Excystation of Eimeria tenella Sporozoites Impaired by Antibody Recognizing Gametocyte/Oocyst Antigens GAM22 and GAM56

Division of Molecular Parasitology and Biological and Medical Research Centre, Heinrich-Heine-University, Düsseldorf, Institute of Zoology, TU-Dresden, Dresden, Animal Health Business Group, Research & Development, Bayer AG Monheim, Germany

^* To whom correspondence should be addressed. Email: kruecken{at}uni-duesseldorf.de.

	Abstract

Eimeria tenella is the causative agent of coccidiosis in poultry. Infection of chicken intestine begins with ingestion of sporulated oocysts releasing sporocysts which in turn release invasive sporozoites.
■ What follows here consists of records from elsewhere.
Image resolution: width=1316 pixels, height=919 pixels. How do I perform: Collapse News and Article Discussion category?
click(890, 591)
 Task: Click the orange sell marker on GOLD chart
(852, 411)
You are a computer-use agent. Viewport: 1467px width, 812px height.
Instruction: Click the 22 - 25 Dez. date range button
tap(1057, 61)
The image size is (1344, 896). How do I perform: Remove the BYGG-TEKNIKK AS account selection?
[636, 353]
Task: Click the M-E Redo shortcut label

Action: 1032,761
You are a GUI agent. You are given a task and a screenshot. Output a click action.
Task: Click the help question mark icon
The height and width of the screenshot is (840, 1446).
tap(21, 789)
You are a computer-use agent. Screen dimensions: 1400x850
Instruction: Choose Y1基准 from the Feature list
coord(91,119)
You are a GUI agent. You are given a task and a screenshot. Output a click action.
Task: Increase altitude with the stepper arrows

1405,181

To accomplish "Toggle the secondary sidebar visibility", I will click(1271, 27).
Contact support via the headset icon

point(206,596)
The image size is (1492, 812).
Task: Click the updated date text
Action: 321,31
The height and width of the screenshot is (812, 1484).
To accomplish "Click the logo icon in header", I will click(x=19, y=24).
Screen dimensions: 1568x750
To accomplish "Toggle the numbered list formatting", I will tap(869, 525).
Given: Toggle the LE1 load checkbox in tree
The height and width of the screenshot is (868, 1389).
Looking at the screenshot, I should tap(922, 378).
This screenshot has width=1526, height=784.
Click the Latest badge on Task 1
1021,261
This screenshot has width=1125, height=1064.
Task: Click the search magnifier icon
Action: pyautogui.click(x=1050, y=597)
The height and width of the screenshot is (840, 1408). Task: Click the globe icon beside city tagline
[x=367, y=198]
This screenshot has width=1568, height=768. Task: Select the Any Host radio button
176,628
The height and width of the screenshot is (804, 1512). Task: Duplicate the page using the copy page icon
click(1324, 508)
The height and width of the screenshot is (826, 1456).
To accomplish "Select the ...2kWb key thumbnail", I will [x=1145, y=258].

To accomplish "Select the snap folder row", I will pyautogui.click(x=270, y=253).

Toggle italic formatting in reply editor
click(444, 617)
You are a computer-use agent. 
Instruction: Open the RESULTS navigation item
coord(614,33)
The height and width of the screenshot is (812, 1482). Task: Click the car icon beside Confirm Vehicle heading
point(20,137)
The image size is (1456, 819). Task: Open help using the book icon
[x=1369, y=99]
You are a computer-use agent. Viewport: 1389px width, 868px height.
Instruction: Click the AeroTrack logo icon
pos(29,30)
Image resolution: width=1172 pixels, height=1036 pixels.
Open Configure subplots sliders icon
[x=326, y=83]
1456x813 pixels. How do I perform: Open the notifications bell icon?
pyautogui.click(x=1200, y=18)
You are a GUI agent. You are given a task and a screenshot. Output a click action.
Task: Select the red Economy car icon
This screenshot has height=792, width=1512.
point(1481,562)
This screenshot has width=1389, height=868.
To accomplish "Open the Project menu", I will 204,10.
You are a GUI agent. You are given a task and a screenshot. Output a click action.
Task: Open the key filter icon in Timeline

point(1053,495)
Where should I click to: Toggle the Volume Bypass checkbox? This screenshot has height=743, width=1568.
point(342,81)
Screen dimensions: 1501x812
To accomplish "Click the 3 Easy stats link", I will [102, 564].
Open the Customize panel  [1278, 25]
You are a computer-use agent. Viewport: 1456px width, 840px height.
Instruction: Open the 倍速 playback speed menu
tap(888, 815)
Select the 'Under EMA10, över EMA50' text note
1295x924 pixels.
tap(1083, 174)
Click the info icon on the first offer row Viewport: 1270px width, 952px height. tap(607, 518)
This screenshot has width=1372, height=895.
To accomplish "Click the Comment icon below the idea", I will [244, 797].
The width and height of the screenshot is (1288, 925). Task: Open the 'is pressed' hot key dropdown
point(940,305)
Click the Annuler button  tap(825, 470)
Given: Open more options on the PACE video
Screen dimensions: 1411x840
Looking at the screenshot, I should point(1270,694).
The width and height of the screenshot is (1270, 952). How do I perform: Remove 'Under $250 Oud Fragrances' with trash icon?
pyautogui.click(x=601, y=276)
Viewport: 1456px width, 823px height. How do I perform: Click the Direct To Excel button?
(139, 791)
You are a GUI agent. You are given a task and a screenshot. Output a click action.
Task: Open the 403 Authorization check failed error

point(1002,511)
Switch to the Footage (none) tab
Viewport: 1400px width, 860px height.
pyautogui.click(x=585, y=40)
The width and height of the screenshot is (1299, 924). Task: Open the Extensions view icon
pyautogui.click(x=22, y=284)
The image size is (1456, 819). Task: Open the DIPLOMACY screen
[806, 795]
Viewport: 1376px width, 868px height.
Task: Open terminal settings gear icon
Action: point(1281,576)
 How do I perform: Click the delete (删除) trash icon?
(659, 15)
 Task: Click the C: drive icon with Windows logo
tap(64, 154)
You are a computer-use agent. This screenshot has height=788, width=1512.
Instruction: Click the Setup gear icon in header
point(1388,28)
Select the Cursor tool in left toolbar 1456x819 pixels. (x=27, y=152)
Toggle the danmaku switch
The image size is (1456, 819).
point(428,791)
The monoclonal antibody E2E5 recognizes wall-forming bodies type II (WFBII) in gametocytes and the WFBII-derived inner wall of oocysts. Here, we describe that this antibody also binds to the stieda body of sporocysts and significantly impairs in vitro excystation of sporozoites. Using affinity chromatography and protein sequence analysis, E2E5 is shown to recognize EtGAM56, the E. tenella ortholog of the Eimeria maxima gametocyte-specific GAM56 protein. In addition, this antibody was used to screen a genomic phage display library presenting E. tenella antigens as fusion proteins with gene VIII product on the surface of phagemid particles and identified the novel 22 kDa histidine- and proline-rich protein EtGAM22. The Etgam22 mRNA is predominantly expressed at the gametocyte stage as detected by Northern blotting. Southern blot analysis in combination with data from the E. tenella genome project revealed that Etgam22 is an intronless multi-copy gene with approximately 12-22 copies in head to tail arrangement. Conspicuously, Etgam56 is also intronless and is localized adjacent to another gam56-like gene, Etgam59. Our data suggest that amplification is common for genes encoding oocyst wall proteins.